Although the results are preliminary, the new catalysis process represents a fundamentally new way to directly use soy oil and other cheap biomass as fuels; such biomass now needs to be converted into biodiesel or ethanol in order to be used as fuels. "Generally, people have steered clear of nonvolatile liquids--materials that you cannot vaporize," since these typically produce a carbon residue that stops the process of producing hydrogen, says Ted Krause, head of the basic and applied research department at Argonne National Laboratory, in Argonne, IL. By eliminating the need to process soy oil and sugar water to make volatile fuels such as ethanol, the new method "opens up the number of available biomaterial feedstocks," he says.

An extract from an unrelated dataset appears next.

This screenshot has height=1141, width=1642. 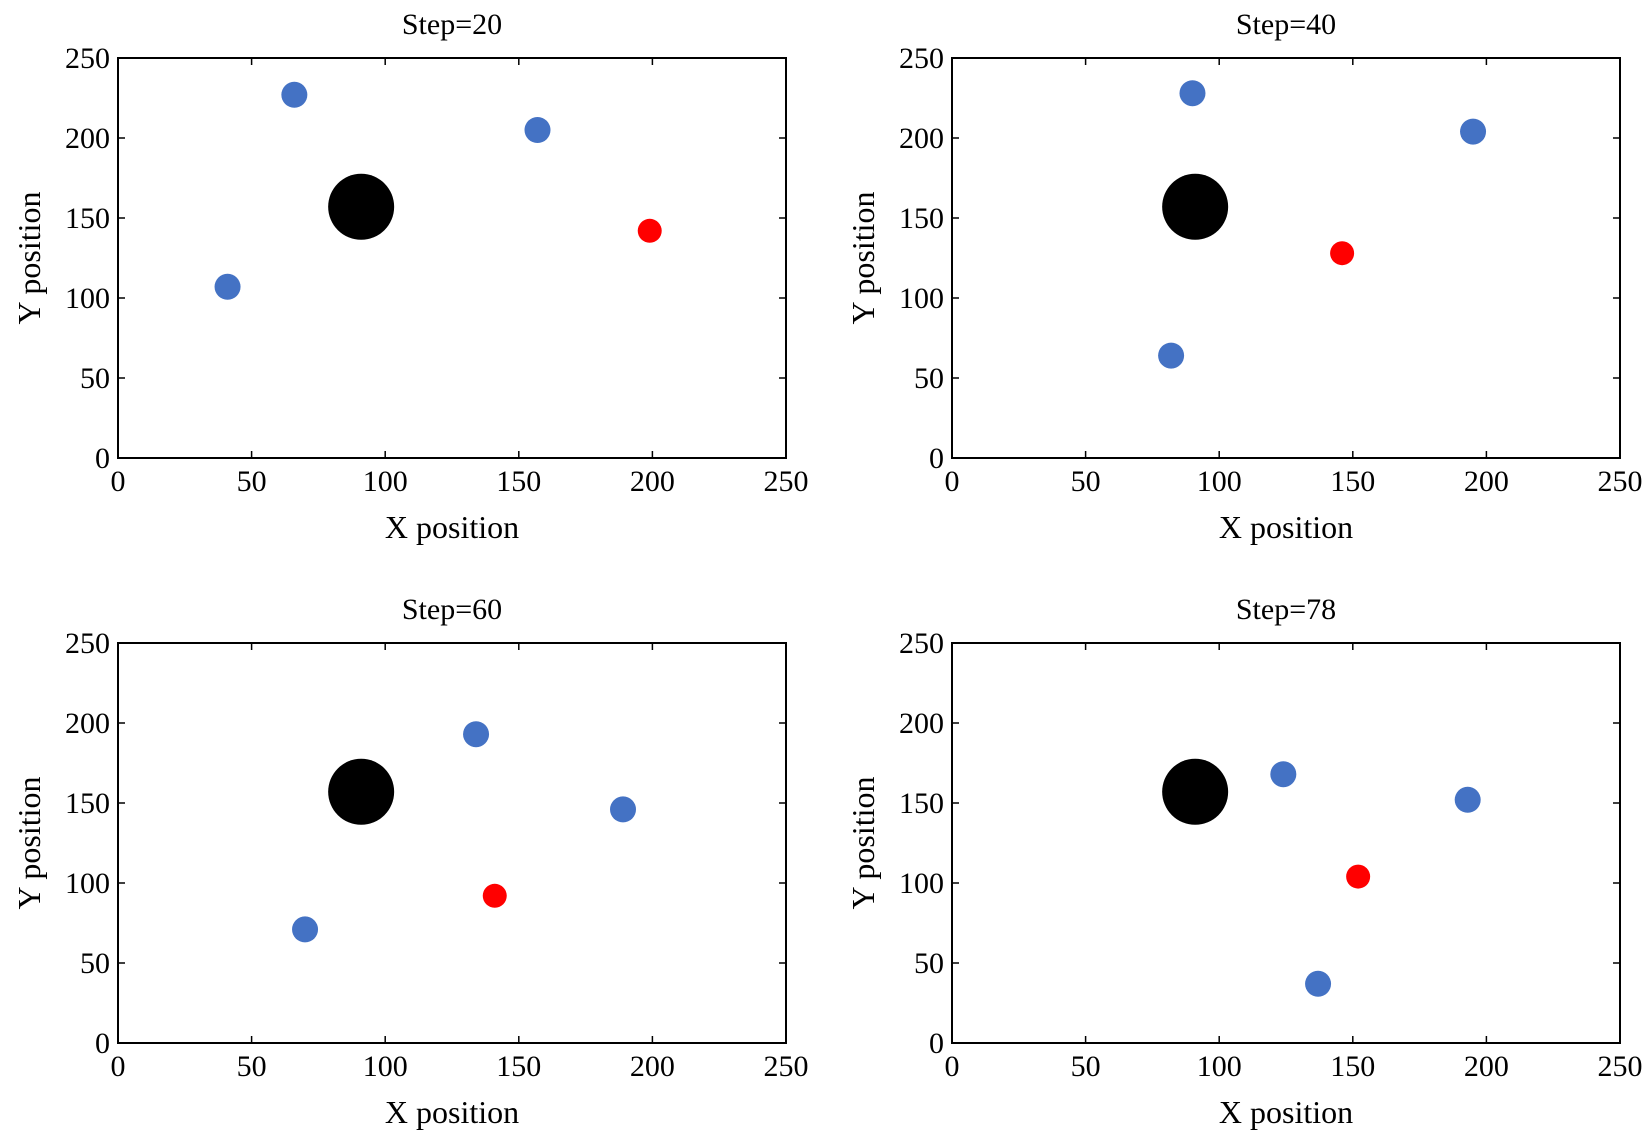 I want to click on chart-title: Step=78, so click(x=1286, y=610).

The process begins when the researchers spray fine droplets of soy oil or sugar water onto a super-hot catalyst made of small amounts of cerium and rhodium. The rapid heating combined with catalyst-assisted reactions prevents the formation of carbon sludge that would otherwise deactivate the catalyst. And the reactions produce heat, keeping the catalyst hot enough to continue the reaction. As a result, although fossil fuels are used initially to bring the catalysts up to the 800 °C working temperature, no fossil fuels are needed to continue the process. "One of the virtues of our process is it requires no external process heat--it drives itself," says chemical-engineering and materials-science professor Lanny Schmidt, who led the research.